A la orilla

Las piedras redondeadas por el paso del agua, las nubes blancas que escasean y el sol radiante que no lo deja levantar mirada.
Albert, mira su infantil reflejo en agua que no se detine, voltea a la derecha y sigue apilando las piedras sin puntas que se encuentra.
Ese camino a la orilla del río no era muy transitado, generalmente, uno o dos caminantes pasaban cada semana, ya que al norte, había una posada, así que los caminantes, que generalmente se dirigían pueblo cercano, se desviaban para descanzar en la posada.
El señor que atiende en la posada una vez fue de esos caminantes, pero se enamoró de la hija del dueño de la posada, la primera noche que se quedó. Decidió detenerse ahí y quedarse al lado de la joven. Veinte años han pasado y siguen juntos, pero no han podido tener hijos, por loque aprecian mucho a Albert, que en ocasiones llega a visitarlos.
No pasan cosas interesantes en aquel pueblo. Una vez pasó la caravana de un circo que se detuvo un par de meses en el pueblo del norte. Otra vez, Albert vió un caballero andante pasar en su caballo por aquel camino a la orilla del río. Desde aquel día, Albert juega con su espada de madera cuando a fuera llueve.

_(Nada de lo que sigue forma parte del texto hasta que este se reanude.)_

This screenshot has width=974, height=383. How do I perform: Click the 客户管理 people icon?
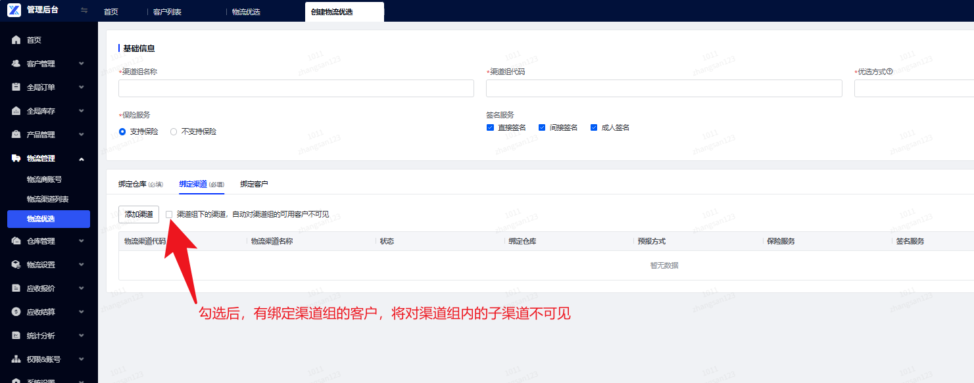click(16, 64)
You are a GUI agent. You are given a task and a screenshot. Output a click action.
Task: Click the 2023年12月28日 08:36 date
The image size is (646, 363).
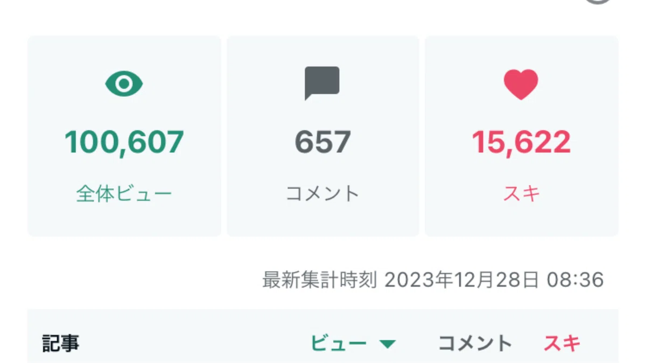[494, 280]
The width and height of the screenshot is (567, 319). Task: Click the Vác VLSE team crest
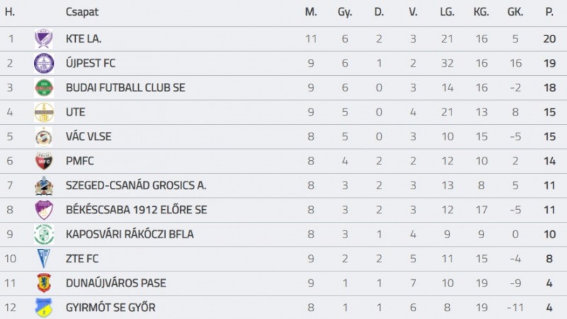(x=44, y=136)
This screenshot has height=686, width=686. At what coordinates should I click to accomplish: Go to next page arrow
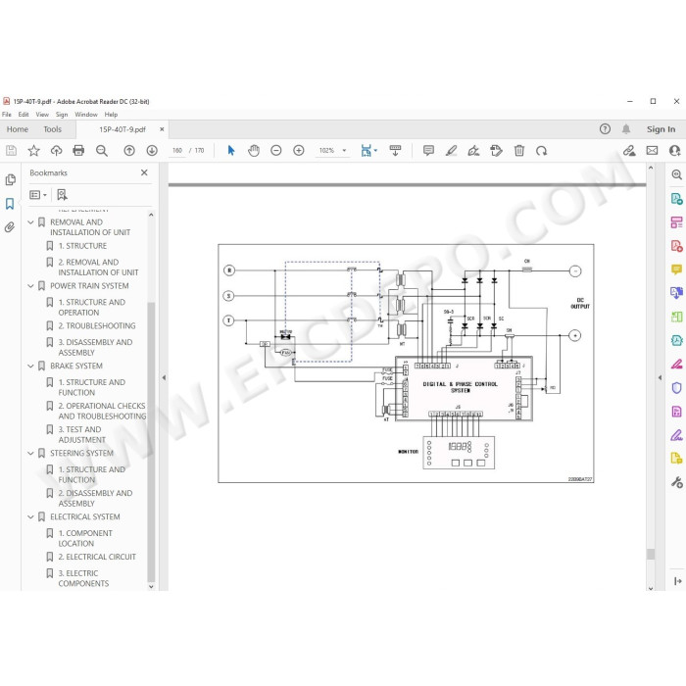(152, 151)
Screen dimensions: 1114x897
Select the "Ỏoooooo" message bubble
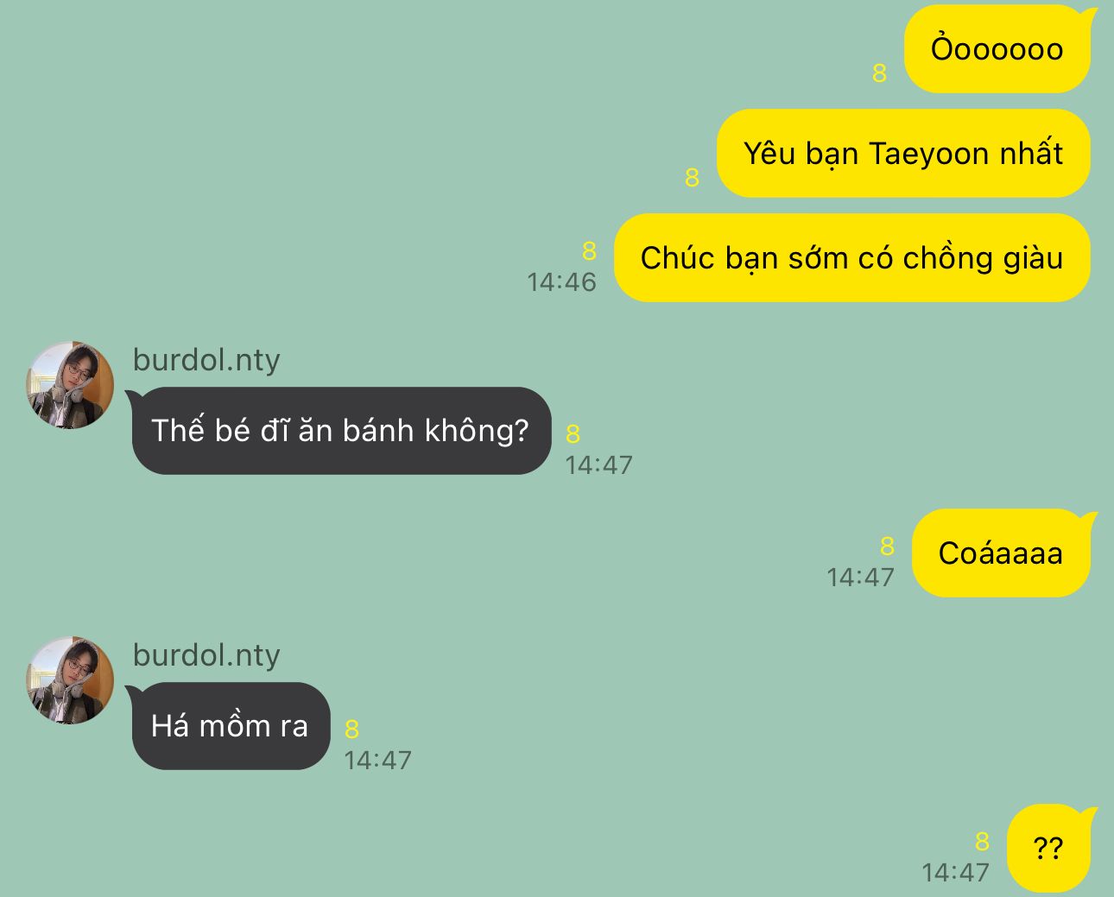click(x=997, y=49)
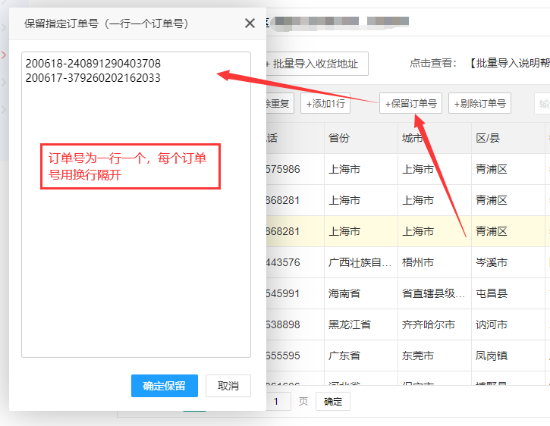This screenshot has height=426, width=550.
Task: Click the +删除订单号 toolbar button
Action: (x=479, y=104)
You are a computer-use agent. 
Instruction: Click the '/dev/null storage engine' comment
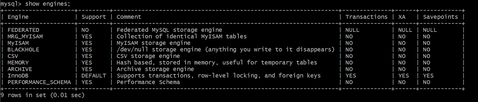(x=159, y=50)
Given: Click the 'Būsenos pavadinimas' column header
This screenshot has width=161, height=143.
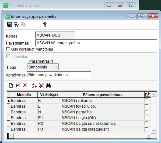Looking at the screenshot, I should coord(102,95).
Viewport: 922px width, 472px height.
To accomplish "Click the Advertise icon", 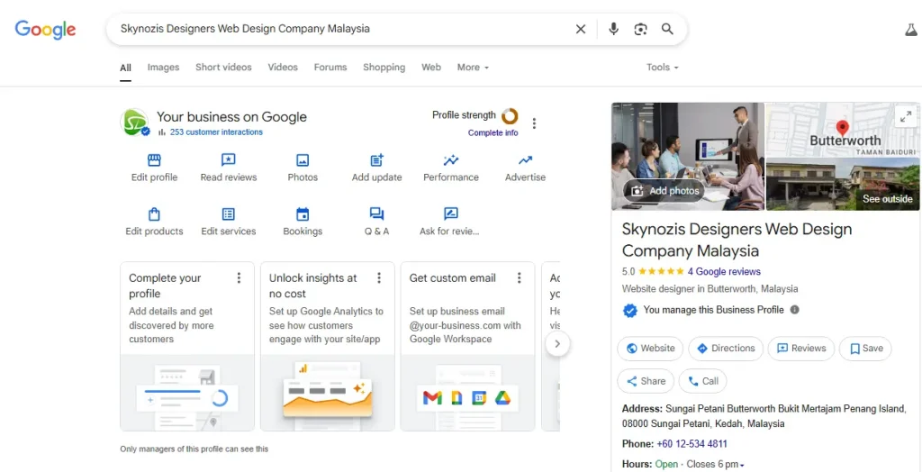I will tap(525, 160).
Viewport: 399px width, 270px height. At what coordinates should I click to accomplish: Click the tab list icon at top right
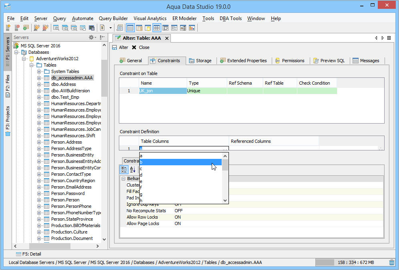389,38
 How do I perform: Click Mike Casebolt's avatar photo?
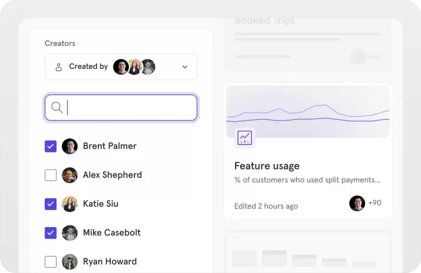point(70,233)
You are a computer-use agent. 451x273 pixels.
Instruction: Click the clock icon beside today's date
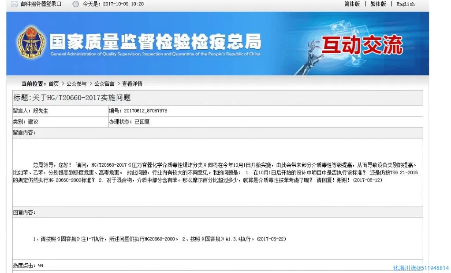tap(75, 4)
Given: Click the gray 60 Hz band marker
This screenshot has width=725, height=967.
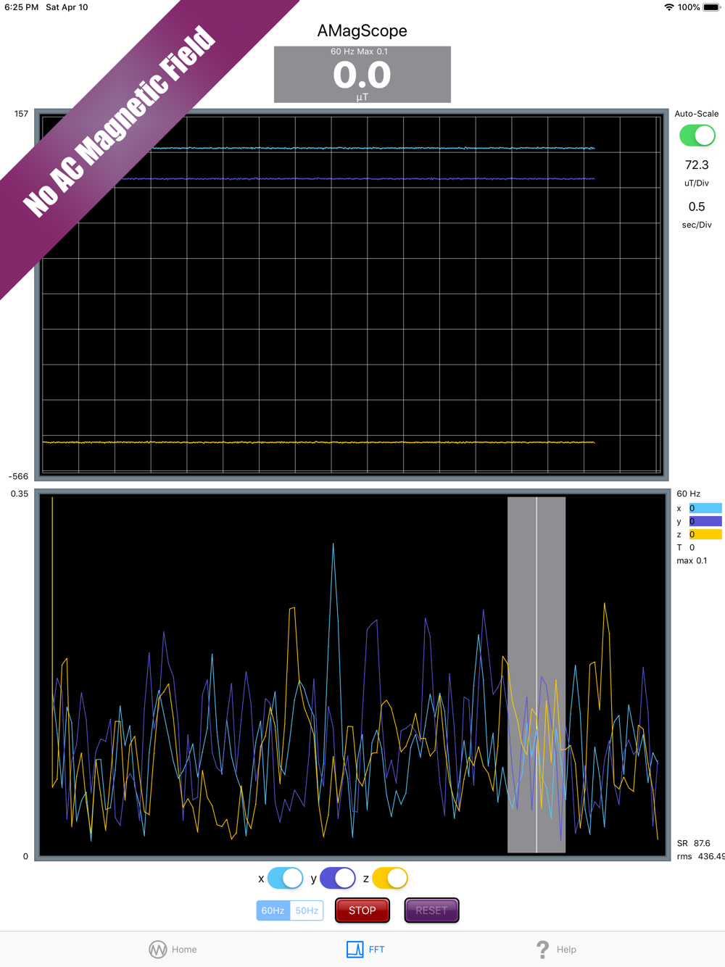Looking at the screenshot, I should click(537, 674).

Un sonido ajeno al de las piedras sobre las demás distrajo a Albert, quién sabía de qué se trataba, ese galope lo había escuchado antes. Era el caballo blanco que había visto aquel día, y sobre él venía el caballero andante. Por el sol, sólo se ve hasta el pecho del caballero, y mientras se
acerca, la silueta de su cabeza.
El caballero se da cuenta de que Albert lo mira. Se descuelga la cruz que trea en su cuello y se la da a Albert. El niño mira la cruz con emoción.
-¡Gracias!- grita a la silueta que se corta contra el sol de la tarde y se aleja.